一風堂、2006年12/20にボックス発売記念レビュウ

2ndアルバム「REAL」(1980年/右)

3rdアルバム「RADIO FANTASY」(1981年左)

RADIO FANTASY
1. RADIO COSMOS
2. ふたりのシーズン
3. ラジオ・ファンタジー
4. YOMOTOLO-WAITA
5. チャイナ・ステップ
6. RADIO JAPAN
7. イミテーション・チャチャ

1. モーニング・メニュ
2. MAGIC VOX
3. スパイ大作戦
4. DUBLING RADIO
5. LISTEN TO ME
6. I NEED YOU
REAL
1. ジャーマン・ロード
2. BROKEN DUMMIES
3. ロンリー・パイロット
4. IN Side/ OUT Side
5. ミステリアス・ナイト
   〜OUT Side / IN Side

1. HEIDELBURG SYMPHONY
2. FUNK#9(A present for disco people)
3. NEU!(Changing the history)
4. HELPLESS SOLDIER
5. LUNATIC GUITAR

 


 80年代モノの再発ブームももう旬を過ぎ、自分的な真打ちはやっとのことで再発される今回の一風堂。一般イメージが「すみれSeptember Love」なので大衆ポップ寄り(その事を否定するものではなし)のテクノと思われています。しかし、今回アルバムが再発されて多くの人に聴かれる事でそのイメージがほんの一面だった事が理解されるでしょう。
 「惜しむらくはボックスセットでの再発という点。一万円ですからねぇ?7枚+DVDで一万円だからコスト・パフォーマンス的にはとてもいいのですが、好き者しか買わなくなっちゃうよなぁ。」
 
 注「」下線部分を訂正します。
 
惜しむらくはボックスセットでの限定再発という点。一万5千円ですからねぇ?7枚+DVDなのでDVDが何分入ってるかにもよりますが、好き者しか買わなくなっちゃうよなぁ。
 

 一風堂のサウンドは音楽をカリカチュアライズド(戯画化)した様な所があり、パンク〜ニューウエイヴ、テクノ〜アフターテクノと時代の流れに対応しながらも自分達のサウンドにどっぷり浸かる事はなく、たぶんに戦略的なサウンドに感じます。また、ポップの線を崩さないところは何もかも飲み込む歌謡曲的ですらあり、ある意味「イイとこ取り」なんて批判もあるにはありますが、そのイイとこ取りが音楽に格好良く寄与しているのだから始末に終えません。彼らが残した4枚のオリジナルアルバムの中でお勧めするのは2ndの「REAL」と3rdの「RADIO FANTASY」。

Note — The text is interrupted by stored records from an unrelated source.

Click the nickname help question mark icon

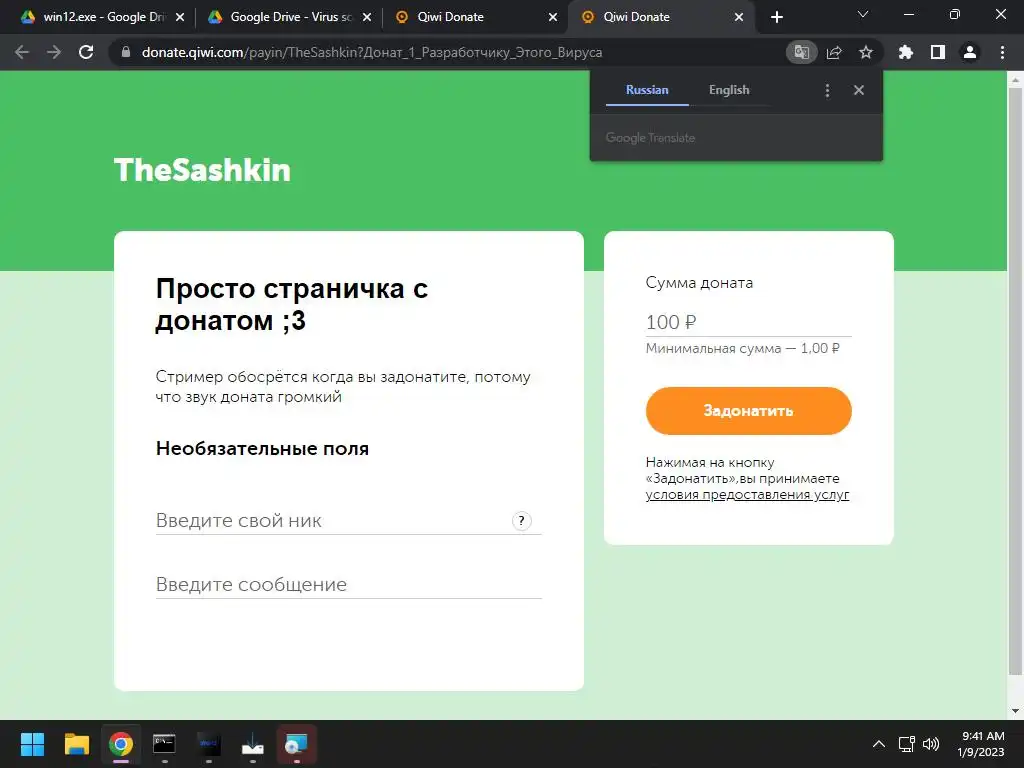click(521, 520)
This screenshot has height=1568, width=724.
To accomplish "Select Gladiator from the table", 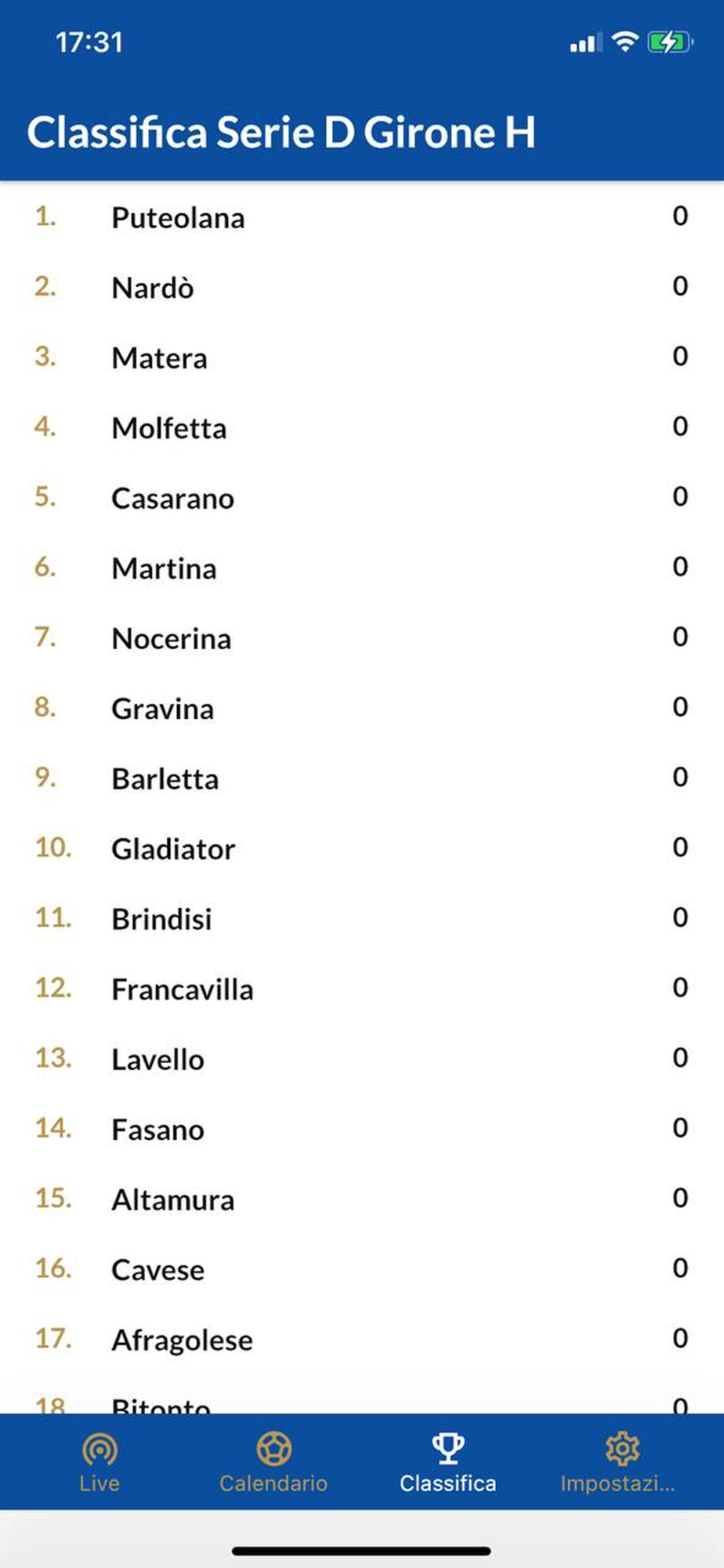I will [362, 849].
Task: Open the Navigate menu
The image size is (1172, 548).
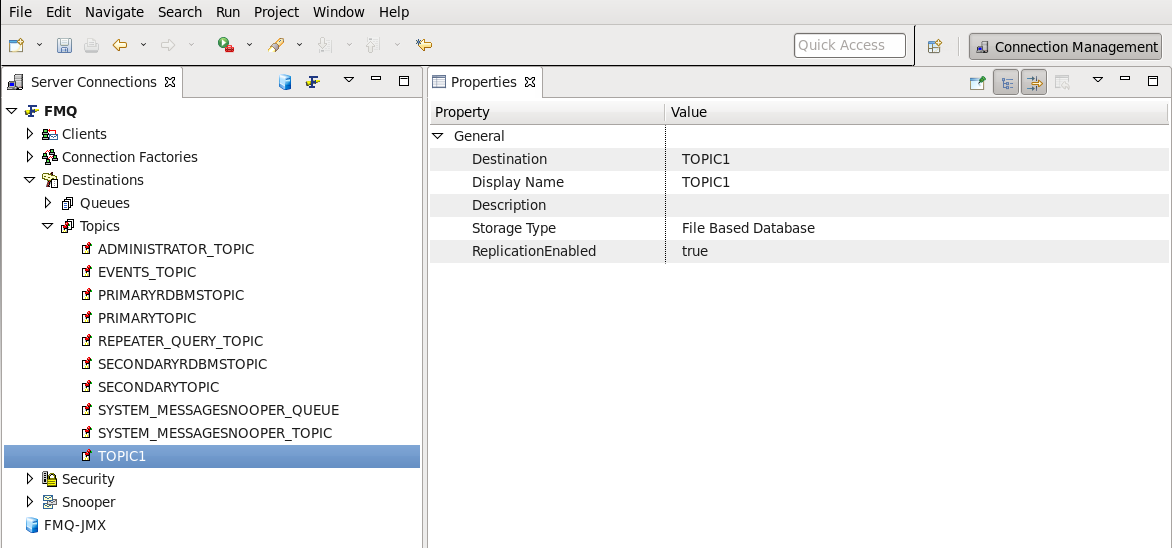Action: tap(114, 12)
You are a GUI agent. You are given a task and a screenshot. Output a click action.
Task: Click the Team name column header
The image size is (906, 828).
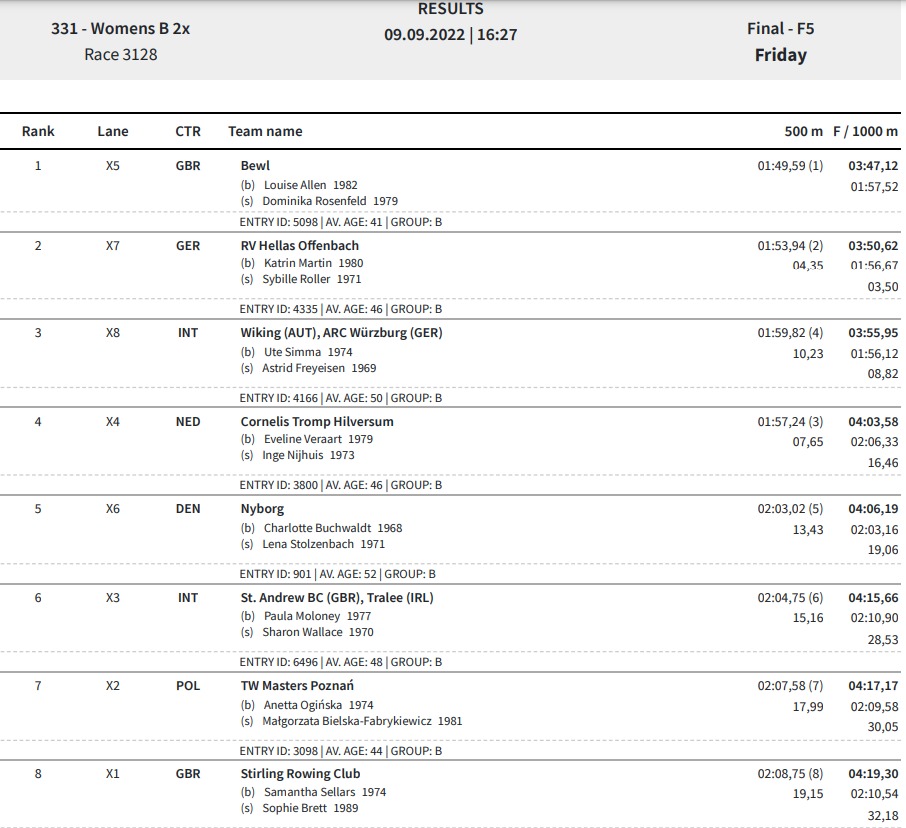point(265,131)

 2nd「REAL」ではちょっとダークな感じのニューウエイヴ、レゲエ(ドイツっぽいイメージの)テクノをサウンド、アートワークに醸し出しつつ「日本のロック/ポップ」。
 アルバムはA面、B面ともにインストで始まり、特にA面、ドイツの道でクラフトワーク「アウトバーン」をニヤリと(「NEU!」なんて曲もあるしねw)思い出させる「ジャーマン・ロード」のスピード感はとてもカッコいい。他の曲もとにかく「カッコいい」がキーワードで、ロック感を強調したハードな演奏ナンバーでもどこか冷めた印象。
 特筆はリーダーの土屋昌巳の黒っぽさが全然感じられないうえ、上手さと器用さが災いしてか器用貧乏に思われがちなギタープレイ。めちゃくちゃ上手いんですけどねぇ?
 レゲエビートのカッティングや流れながらも少し引っかかるギターソロなんていかにもニューウエイヴ的で、タイプとしてはXTCのアンディ・パートリッジやビル・ネルソンが想起されます。(解りづらい例ですね、ごめんなさい)
 
 考察して行くと2ndアルバムのサウンドは少し洋楽的借り物感が無いとはいいませんが、これに日本語歌詞がのっかると「日本人にしか出来ない歌曲」になっちゃいます。歌詞に時代が見えちゃってるのが聴いていてかなり気恥ずかしい部分ですが、今の耳では逆に新鮮かも。こんな歌詞日本人にしか書けません!

最新流行 パリコレ アレコレ
見せもの 似せもの 借りもの さらしもの
「BROKEN DUMMIES」より

 

 次に一般的には多分、こっちの方が取っ付き易い人多いと思っている3rdアルバム「RADIO FANTASY」。
 このアルバムでは、ニューウエイヴを意識的に「和風」で咀嚼しYMOとはまた違った方法論でのより高性能なテクノポップの完成形として日本のものに作り替えています。よりロックのダイナミズムを求めるのであれば一風堂の方が刺激性高めです。
 シングル曲「RADIO FANTASY」はその完成形の成果。エレキインストとニューウエイヴと歌謡曲の邂逅です。
 新機軸として、土着リズム、アフリカンビートもそつなく取り入れているのもまた一風堂らしい技。楽しげなお祭りリズムが多くなったおかげで、前作のちょっと暗く重めなイメージからとてもはじけた印象を持ちます。なんとなく感じていた借り物感も上手く消化され、まさに日本のサウンドになっている事も記しておきましょう。
 ただ、微妙なバランスのマニアライクさも配置され、一気に売れ筋に流れていかないのがまた一風堂らしい所。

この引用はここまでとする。